We had a marvellous sleep after a tedious travel day and went out in search of our morning coffee. I really enjoyed Turkish coffee but I admit, the quality was there but not the quantity. I have been missing my 3 or 4 cups of coffee every morning. Across the street from our bus stop is a lovely little bakery that sells Lattes. it is sooooo busy! People lined up at the tills, cars double-parked on the street — and it was like this when we went home tonight. A little gold mine. Rick had a chocolate croissant and I had a triangular pastry with pistachios on top. Rick’s croissant was MASSIVE and absolutely overflowing with chocolate sauce. Mine was like a really huge piece of baclava - oozing honey. Not exactly the breakfast of champions but quite yummy!
Bus number 1 to the city centre, bus number 2 to the entrance of Knossos.

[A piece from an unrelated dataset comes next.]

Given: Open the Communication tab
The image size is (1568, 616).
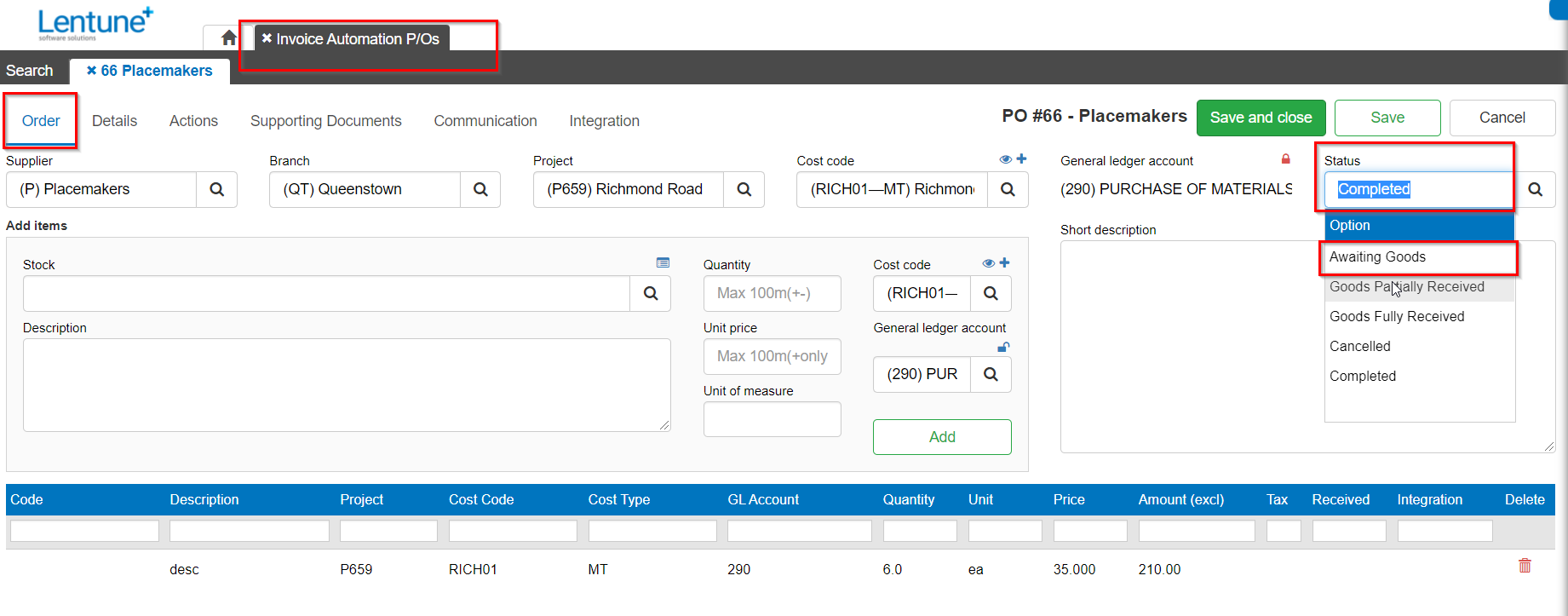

An amazing site. Have I said that in every day’s blog on this trip? 5 storeys high in places. 1,300 rooms. The Minoan civilization crashed before the Greeks’ golden age had even begun. We will have to read a lot more about this civilization when we get home. One interesting tidbit: Greek columns taper upward so that the larger base gives the stone columns some stability. Minoan columns are wider at the top — because they were made out of cypress trunks that were inverted to prevent them from sprouting.
Beautiful fresco but sort of made up. Apparently Arthur Evans pieced it together rather arbitrarily. Some pieces were even found in different rooms!
In the following picture you can easily see where interventions have taken place. Arthur Evans was here before the rules are archaeologists were set in stone, pardon the pun. He guessed at many things, and rebuilt sections based on his guesses rather than accurate archaeological evidence. Bad thing. However, you can clearly see rocks at the site that have really been destroyed by the weather over the last 3500 years. I haven’t seen this kind of damage before. I’m not an archaeologist but I will make the assumption that the rock is softer here, or of a different composition and is therefore more prone to damage. In any case, Evans’ interventions, concrete caps, supports etc have certainly helped to preserve elements of the site.
After visiting the site, we went back to the City Centre to visit the Archaeological Museum. It is the best museum we have seen on this trip, by far. Very clear text panels trace the history of Crete and the Minoan civilization from about 6 or 7000 BC to after the Romans. Thousands of artifacts, beautifully displayed and lit, and clearly labelled.
By the end of the day, even though we had not walked far, we were totally Minoaned-out! Tomorrow will be a wandering day in Chania.